▶ [Task statement] Using the data below, return the stretch from the line that contains "Partager [button] (194, 409)" through the line that contains "[Charger l'image 4 dans la galerie] (98, 231)", both included, exactly as it stands and nothing beyond it.

▶ [Available data]
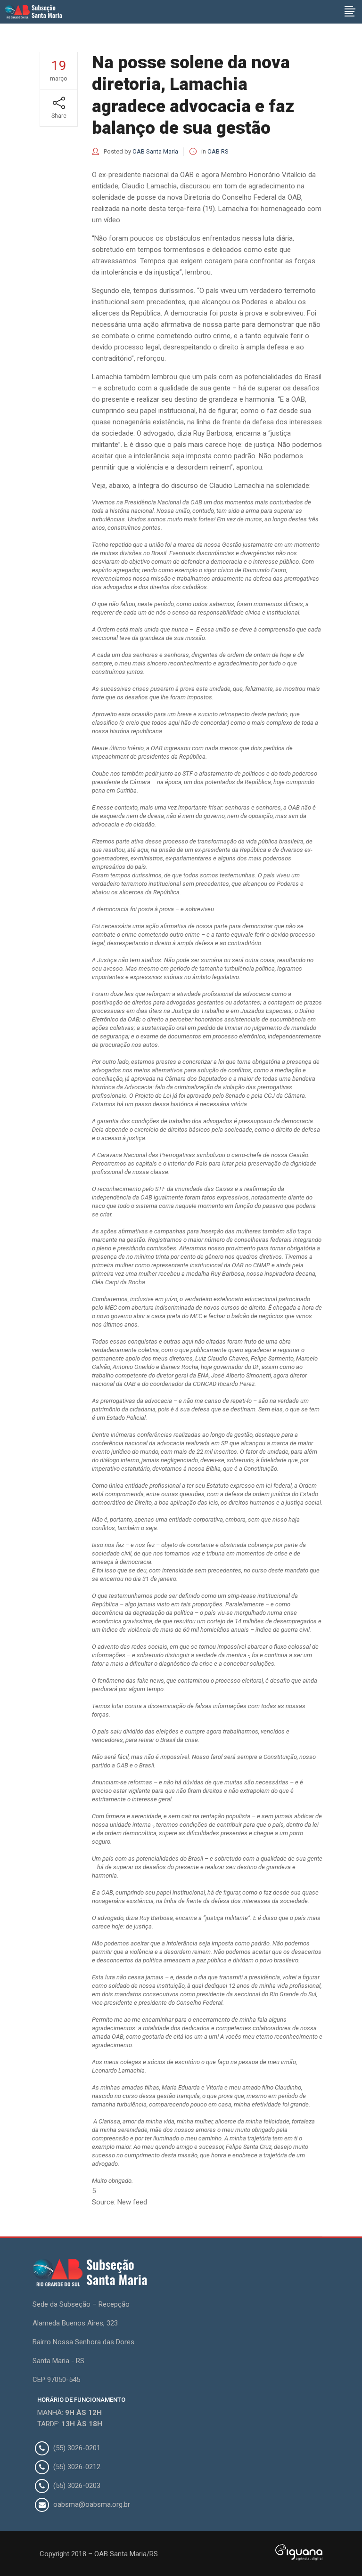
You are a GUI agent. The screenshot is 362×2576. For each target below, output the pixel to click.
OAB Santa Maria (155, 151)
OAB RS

==

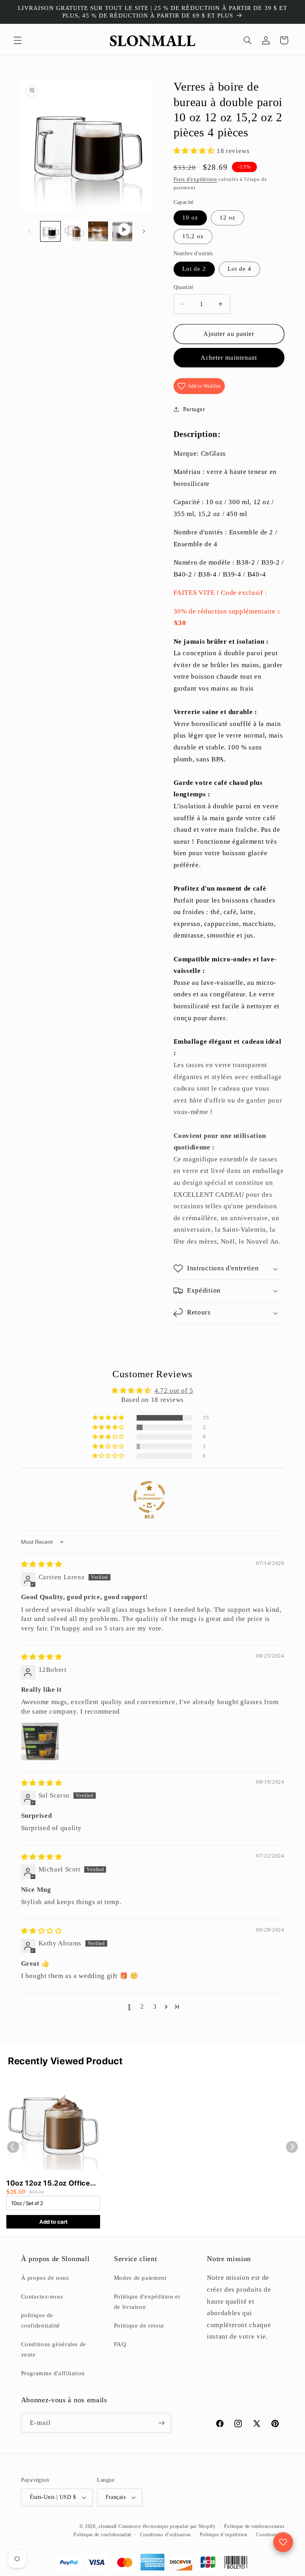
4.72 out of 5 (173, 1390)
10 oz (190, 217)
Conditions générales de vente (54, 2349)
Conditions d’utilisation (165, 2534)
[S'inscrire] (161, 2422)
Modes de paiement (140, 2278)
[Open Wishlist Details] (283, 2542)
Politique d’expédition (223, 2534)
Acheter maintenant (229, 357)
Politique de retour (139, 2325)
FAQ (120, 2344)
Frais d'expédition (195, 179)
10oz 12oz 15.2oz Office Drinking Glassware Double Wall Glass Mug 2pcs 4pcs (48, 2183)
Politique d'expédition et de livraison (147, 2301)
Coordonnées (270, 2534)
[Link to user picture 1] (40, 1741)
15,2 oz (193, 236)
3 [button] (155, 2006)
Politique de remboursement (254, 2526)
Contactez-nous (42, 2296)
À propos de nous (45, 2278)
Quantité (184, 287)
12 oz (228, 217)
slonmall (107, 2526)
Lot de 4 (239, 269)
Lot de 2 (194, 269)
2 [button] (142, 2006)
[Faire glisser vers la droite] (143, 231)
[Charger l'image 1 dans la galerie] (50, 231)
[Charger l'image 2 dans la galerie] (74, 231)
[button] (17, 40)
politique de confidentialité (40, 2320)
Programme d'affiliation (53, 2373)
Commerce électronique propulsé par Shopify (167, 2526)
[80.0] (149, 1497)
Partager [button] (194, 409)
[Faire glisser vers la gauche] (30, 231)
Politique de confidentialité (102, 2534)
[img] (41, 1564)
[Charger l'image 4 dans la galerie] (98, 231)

* * *

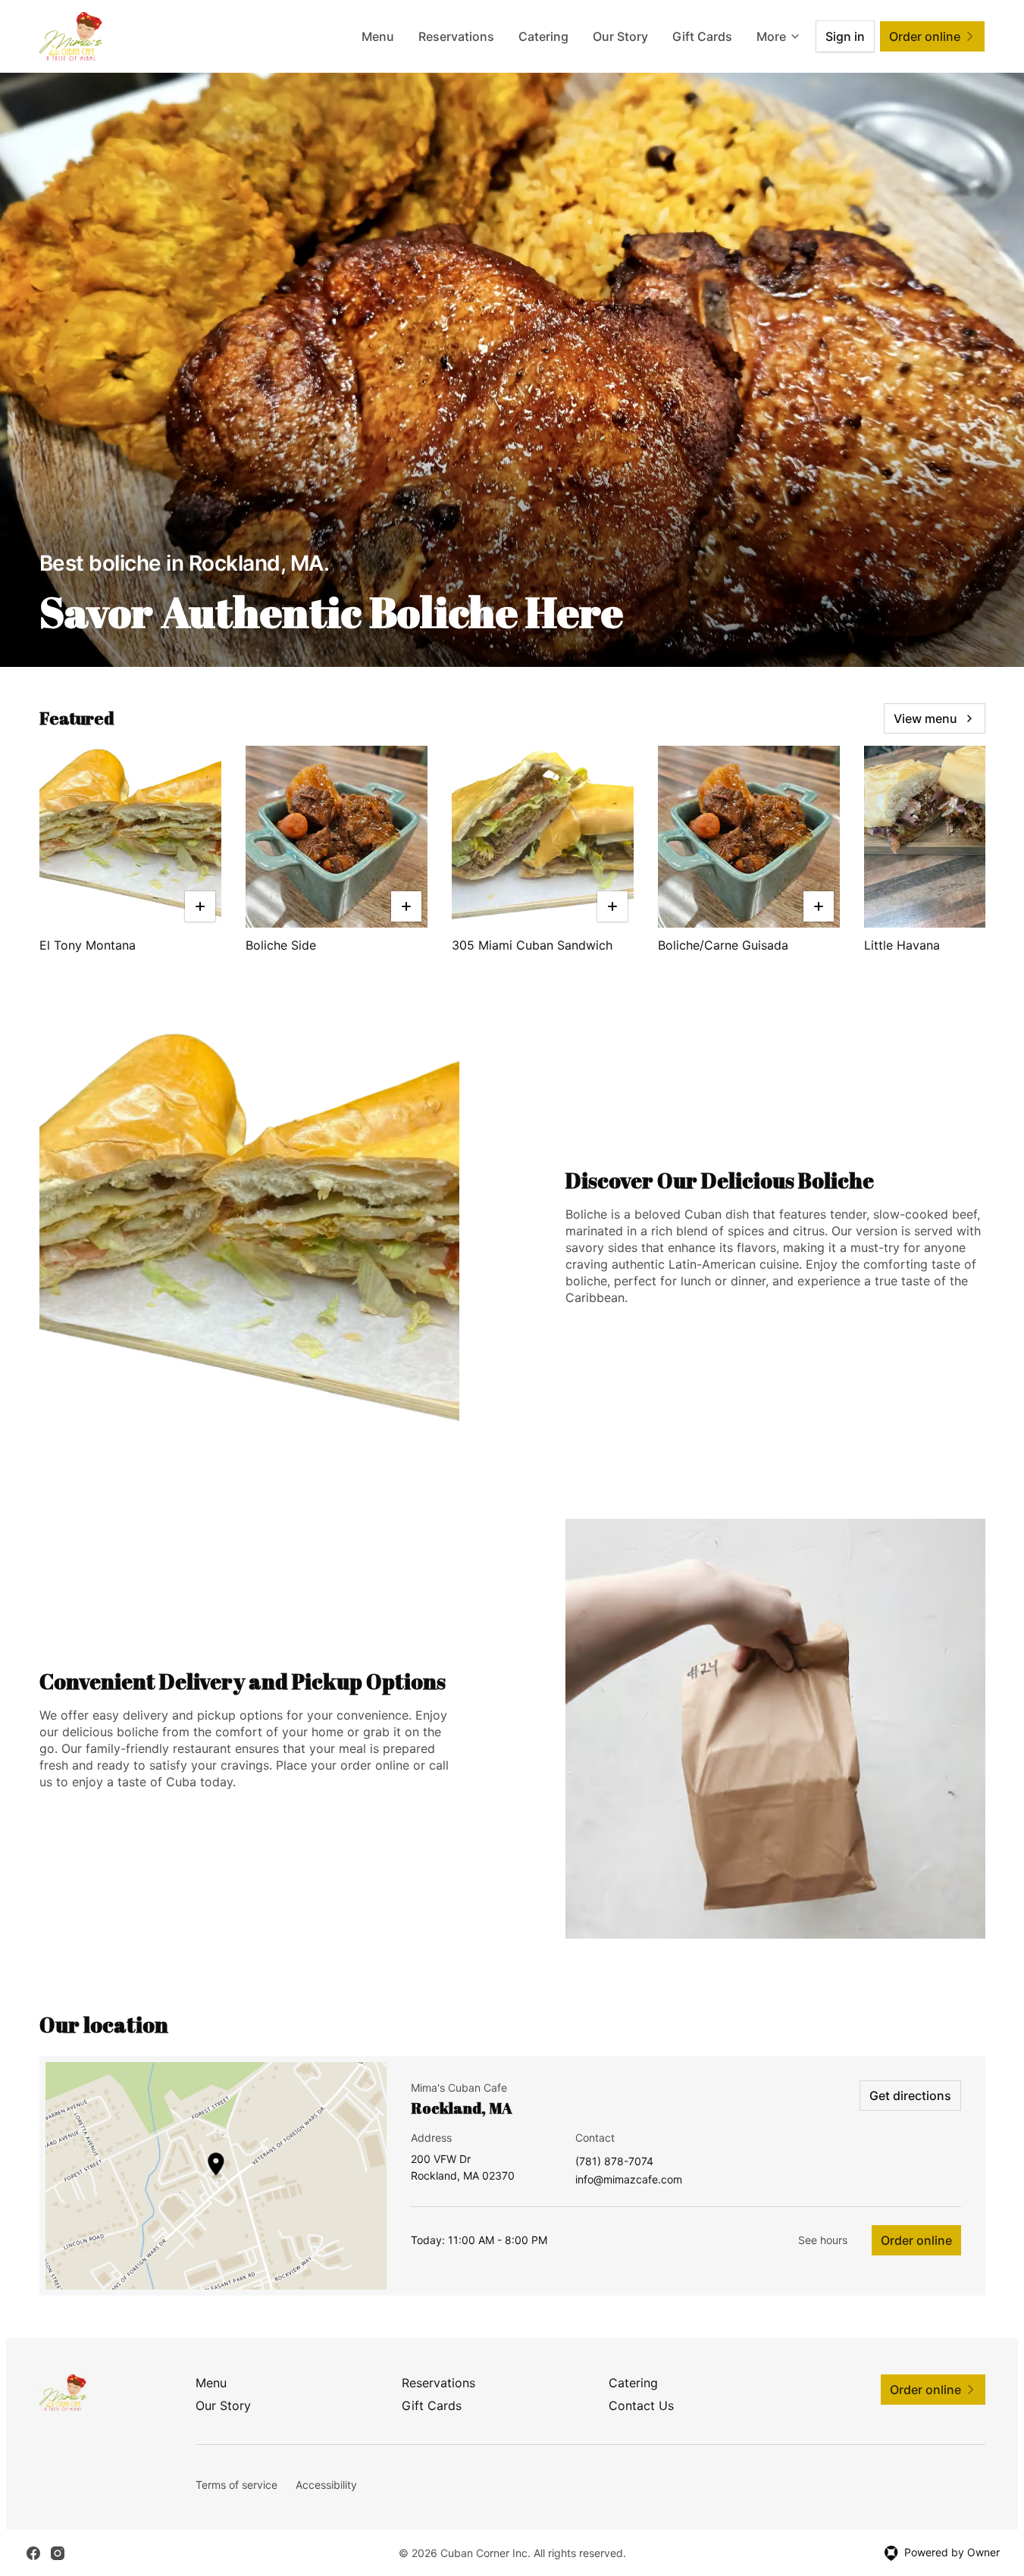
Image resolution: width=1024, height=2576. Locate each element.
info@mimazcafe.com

▶ [Result of this task]
Partager [button] (194, 409)
[Faire glisser vers la gauche] (30, 231)
Politique de confidentialité (102, 2534)
[img] (41, 1564)
[Charger l'image 4 dans la galerie] (98, 231)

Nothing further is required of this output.